The consolidated financial statements of Ibstock plc, which has a premium listing on the London Stock Exchange, for the year ended 31 December 2020 were authorised for issue in accordance with a resolution of the Directors on 9 March 2021. The balance sheet was signed on behalf of the Board by J Hudson and C McLeish. Ibstock plc is a public company limited by shares, which is incorporated and registered in England. The registered office is Leicester Road, Ibstock, Leicestershire, LE67 6HS and the company registration number is 09760850.

2. BASIS OF PREPARATION

European law requires that the Group's consolidated financial statements for the year ended 31 December 2020 are prepared in accordance with all applicable International Financial Reporting Standards ("IFRS"), as adopted by the European Union. These financial statements have been prepared in accordance with IFRS, International Financial Reporting Interpretations Committee ("IFRIC") interpretations issued by the International Accounting Standards Board ("IASB") and those parts of the Companies Act 2006 applicable to companies reporting under IFRS. The financial information set out above does not constitute the Company's statutory accounts for the year ended 31 December 2020 but is derived from those accounts.
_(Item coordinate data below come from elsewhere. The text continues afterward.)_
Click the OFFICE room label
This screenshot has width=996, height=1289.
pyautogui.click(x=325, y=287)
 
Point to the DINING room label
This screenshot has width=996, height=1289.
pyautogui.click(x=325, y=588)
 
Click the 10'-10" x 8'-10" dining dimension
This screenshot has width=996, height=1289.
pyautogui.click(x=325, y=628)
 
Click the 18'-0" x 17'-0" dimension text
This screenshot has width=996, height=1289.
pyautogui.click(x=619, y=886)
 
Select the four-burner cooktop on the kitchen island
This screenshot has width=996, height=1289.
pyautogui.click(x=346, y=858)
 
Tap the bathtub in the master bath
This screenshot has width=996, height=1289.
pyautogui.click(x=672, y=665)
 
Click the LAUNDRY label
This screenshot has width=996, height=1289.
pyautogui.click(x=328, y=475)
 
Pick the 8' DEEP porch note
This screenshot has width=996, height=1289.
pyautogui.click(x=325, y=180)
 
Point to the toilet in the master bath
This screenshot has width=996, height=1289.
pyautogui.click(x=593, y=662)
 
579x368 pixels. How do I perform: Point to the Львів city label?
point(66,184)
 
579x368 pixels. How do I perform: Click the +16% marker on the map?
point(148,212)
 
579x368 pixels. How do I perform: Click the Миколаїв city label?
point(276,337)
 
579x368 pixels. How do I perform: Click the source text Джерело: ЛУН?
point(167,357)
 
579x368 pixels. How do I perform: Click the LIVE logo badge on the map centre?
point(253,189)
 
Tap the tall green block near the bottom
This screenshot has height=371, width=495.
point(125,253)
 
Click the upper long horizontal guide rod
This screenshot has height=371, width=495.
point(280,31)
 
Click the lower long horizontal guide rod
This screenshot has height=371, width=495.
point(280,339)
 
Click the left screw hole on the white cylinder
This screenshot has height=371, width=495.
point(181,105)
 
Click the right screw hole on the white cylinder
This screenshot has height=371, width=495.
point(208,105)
Statutory accounts for 2020 will be delivered to the registrar of companies in due course. The auditors have reported on those accounts; their reports were (i) unqualified, (ii) did not include a reference to any matters to which the auditors drew attention by way of emphasis without qualifying their report and (iii) did not contain a statement under Section 498 (2) or (3) of the Companies Act 2006 in respect of the accounts for 2019. The consolidated financial statements are presented in Pound Sterling and all values are rounded to the nearest thousand (£'000) except where otherwise indicated. The significant accounting policies are set out below.

Basis of consolidation

The consolidated financial statements comprise the financial statements of Ibstock plc and its subsidiaries as at 31 December 2020. The financial statements of subsidiaries are prepared for the same reporting period as the Parent Company, using consistent accounting policies. All intra-Group balances, transactions, income and expenses and profit and losses resulting from intra-Group transactions have been eliminated in full.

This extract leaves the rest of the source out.